### Passage
* * *

It's actually the other way around. Many things that are true do not even have existence, such as mathematical theorems.

Mathematical theorems have existence. The question is whether their existence is as a particular (i.e., as a written statement on a chalkboard in some math class on a certain date and time), or as a universal (e.g., this mathematical theorem is true in a platonic sense). You reject universal truths, I do not. But, the existence of a particular instance of a theorem being wrote and taught somewhere cannot be denied.

Are you suggesting one cannot reject quantum mechanics and still claim he had a Big Mac for lunch? I'm sorry Harv but that's nonsense. Hamburgers are part of your ordinary experience of the world; subatomic particles are not. Hamburgers are real - you can feel, touch, eat them. Subatomic particles only exist as fictitious entities in the minds of physicists.

Existence is never univocal. There are many levels as to what one means by 'existence', and this has to be understood upfront. If you mean that the phenomena observed in accelerators that are pointed to as subatomic particle interactions do not exist, then I think that you are not being consistent to your ordinary experience. On the other hand, if you reject the conception of subatomic particles as fully understood 'things', then you would not be inconsistent to your hamburger. The reason is that physics does not claim to fully understand an electron, and has not bothered in trying to say that. What physics tries to do is understand the properties of an electron as they apply to physical theory. Those properties relate to phenomena, and those phenomena are observable and real - just like your hamburger. If an object becomes even more observable, e.g., seen through as a TEM image, then it becomes almost indisputable to deny the existence of that object a real 'object' even if it is a TEM image (and not visible to the unaided eye). That's true because we can easily make a transition from unaided visibility to aided visibility, thereby staying consistent with our human experiences. That is, there is no rational room for doubt. If no such images are possible, then perhaps there is room for rational doubt of the unobservable object as being a real object, but this too should depend on what body of evidence supports the existence of this thing. For example, there are no photographs of any person prior to the invention of photography, however this doesn't give room for rational doubt. However, it would seem that it is more possible for a historic person not to exist that didn't have their photograph taken than for a historic person not to exist that did have their photograph taken. This is not altogether true since anyone can label a John Doe as the historic person and anyone can deny the picture was of the historic person. What you look for is a body of evidence of the existence of a phenomena or figure, and when the evidence is rationally undeniable, you have to accept the argument otherwise no argument of anything could have any merit. It doesn't mean the argument is true necessarily, but it puts us in the position of not being able to rationally reject it as true.

* * *

### Extracted data
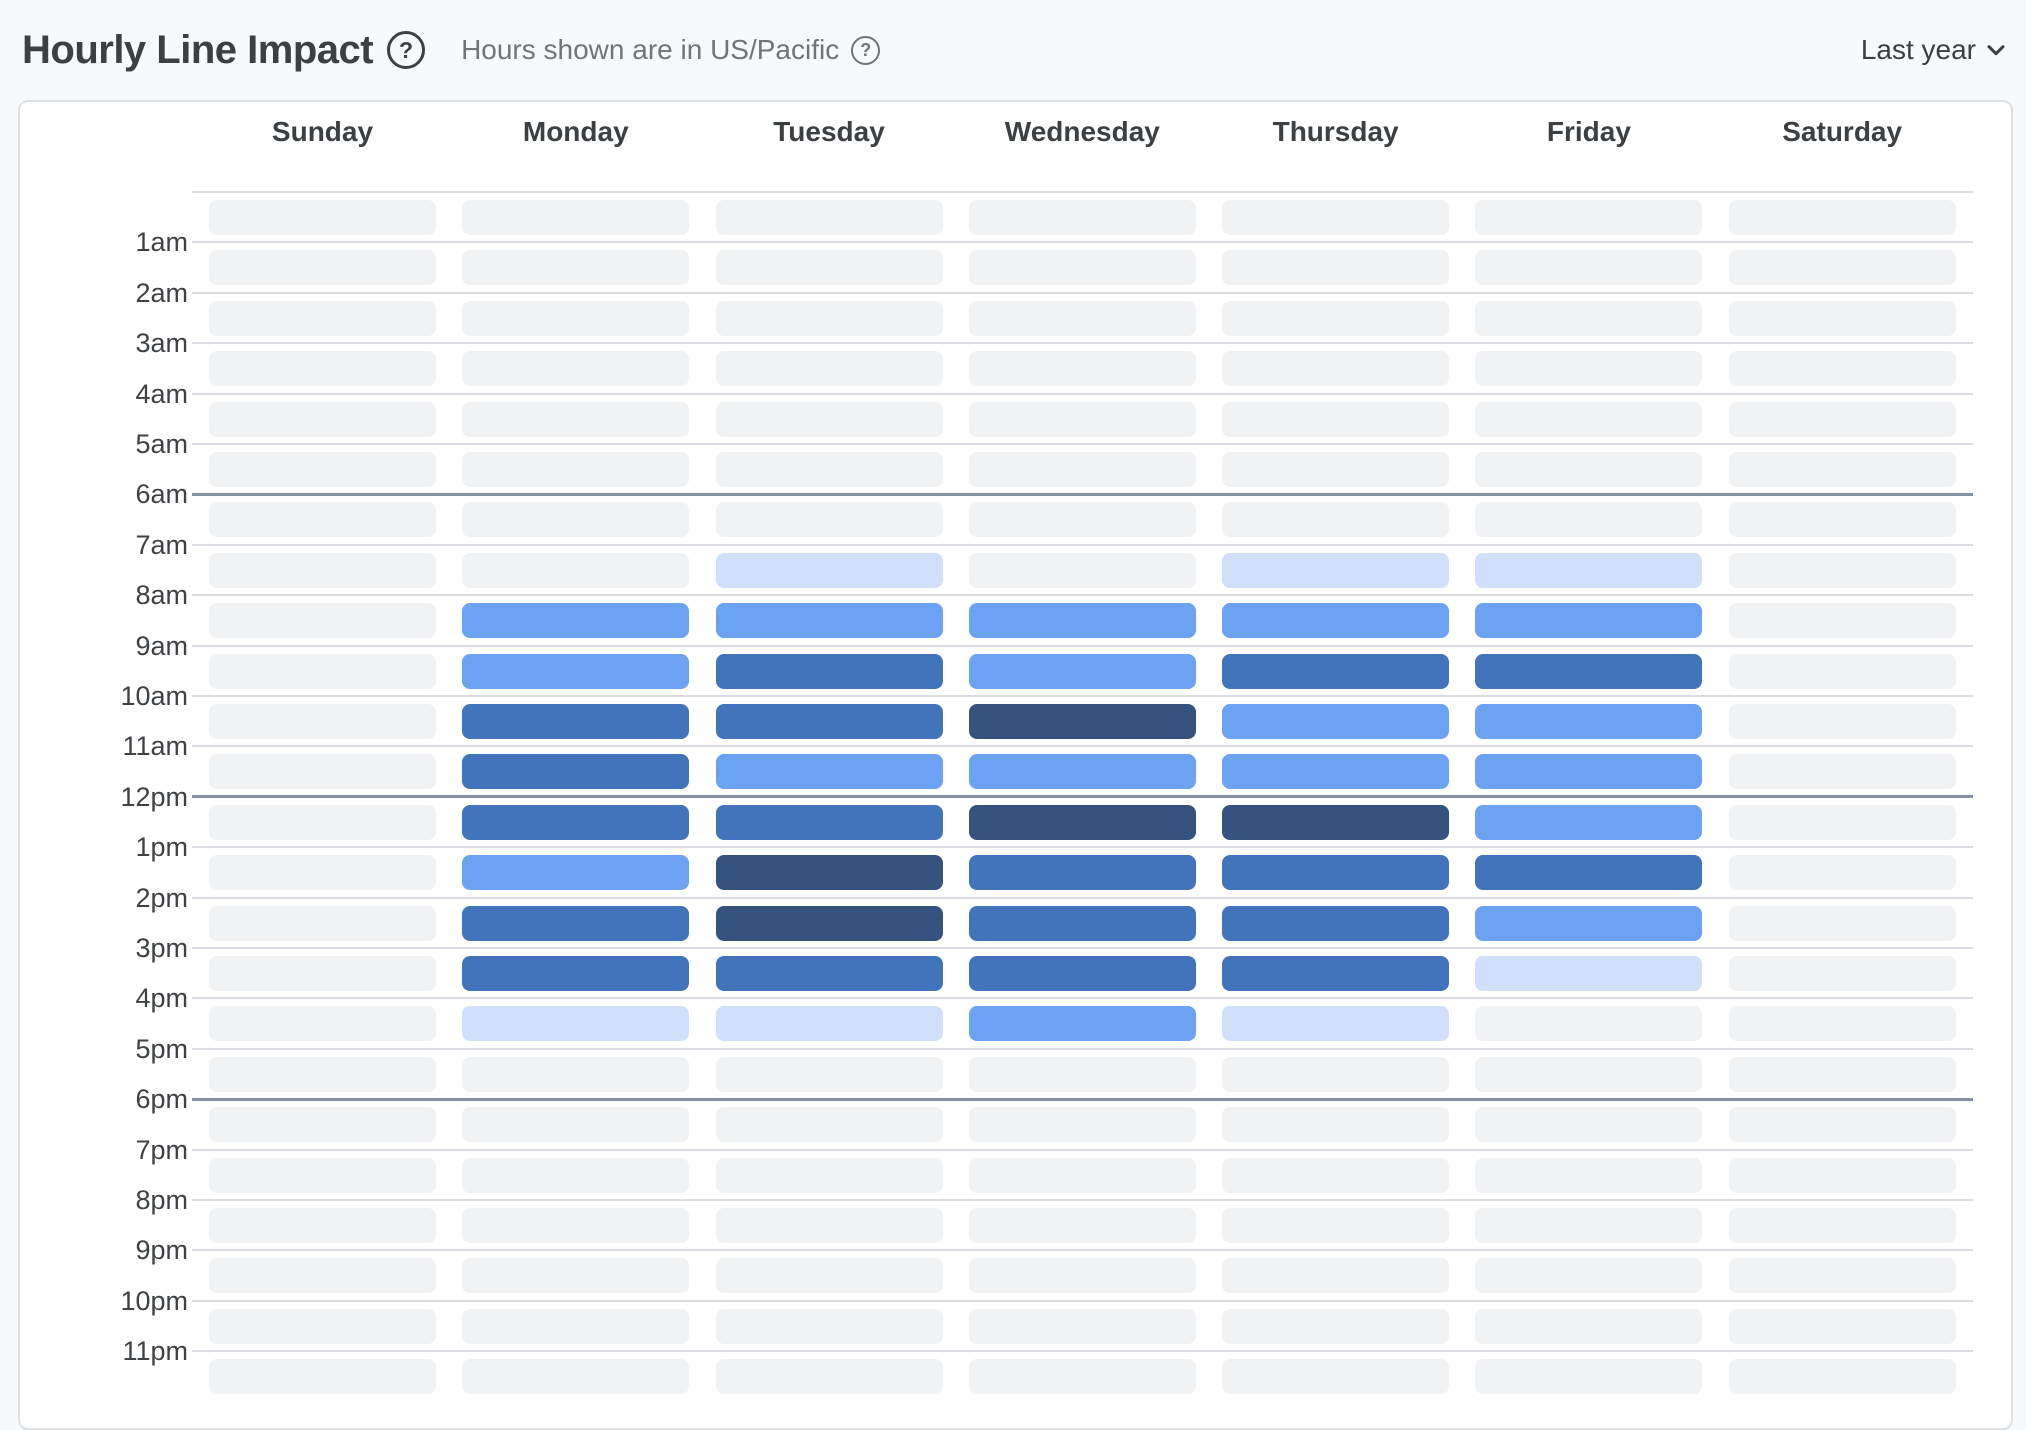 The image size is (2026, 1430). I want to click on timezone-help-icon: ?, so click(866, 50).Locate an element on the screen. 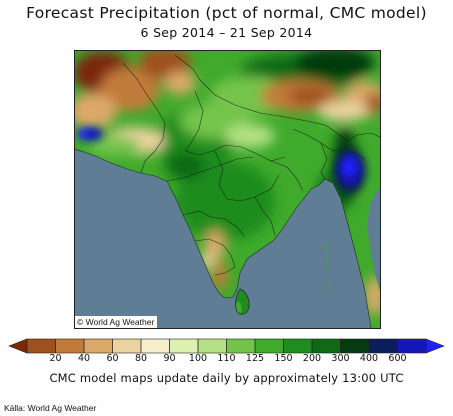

* * *

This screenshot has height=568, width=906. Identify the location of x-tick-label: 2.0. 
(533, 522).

* * *

### Exercise tasks
1. In the debate about existence, rewrite the part from "It's actually the" up to and including "minds of physicists.", changing "Hamburgers" to "Sandwiches".
2. Does each statement agree with the debate about existence? Answer yes or no for each, and quote the words of the text that decide it.
(a) Physics claims to fully understand an electron.
(b) There are no photographs of any person from before the invention of photography.
(c) Hamburgers are described as things you can feel, touch, and eat.
3. Continue the debate about existence from the point where it stops.

### Answers to each task
1.
It's actually the other way around. Many things that are true do not even have existence, such as mathematical theorems.

Mathematical theorems have existence. The question is whether their existence is as a particular (i.e., as a written statement on a chalkboard in some math class on a certain date and time), or as a universal (e.g., this mathematical theorem is true in a platonic sense). You reject universal truths, I do not. But, the existence of a particular instance of a theorem being wrote and taught somewhere cannot be denied.

Are you suggesting one cannot reject quantum mechanics and still claim he had a Big Mac for lunch? I'm sorry Harv but that's nonsense. Sandwiches are part of your ordinary experience of the world; subatomic particles are not. Sandwiches are real - you can feel, touch, eat them. Subatomic particles only exist as fictitious entities in the minds of physicists.

2.
(a) No: "physics does not claim to fully understand an electron"
(b) Yes: "there are no photographs of any person prior to the invention of photography"
(c) Yes: "Hamburgers are real - you can feel, touch, eat them."

3.
I can dismiss quarks and still eat my hamburger alright. Show me a quark and I'll buy your "realist" view. Tell me a quark can only be known through its effects on particle accelerators, and I'll ask you why you don't believe in ghosts then.

See, this is what knocks at your credibility. When you compare quarks with ghosts. Quarks have all the markings of existence in a scientific sense (e.g., good theory and predictive evidence from accelerators), and ghosts have neither. Again, one can be rational and deny the existence of quarks as objects, but one cannot be rational and deny the phenomena that is identified as the signature of quarks. The phenomena is a statistic fact. If you want to deny statistic facts, then you should stop eating hamburgers.

Do you really believe those windows, icons, push buttons, scroll bars in your computer really exist as they appear to you? You should know better than that; those things are illusions created by computer programmers. Illusions can be very useful. I seriously doubt you would be able to operate your computer if you had to think in terms of the billions of bits going around every second.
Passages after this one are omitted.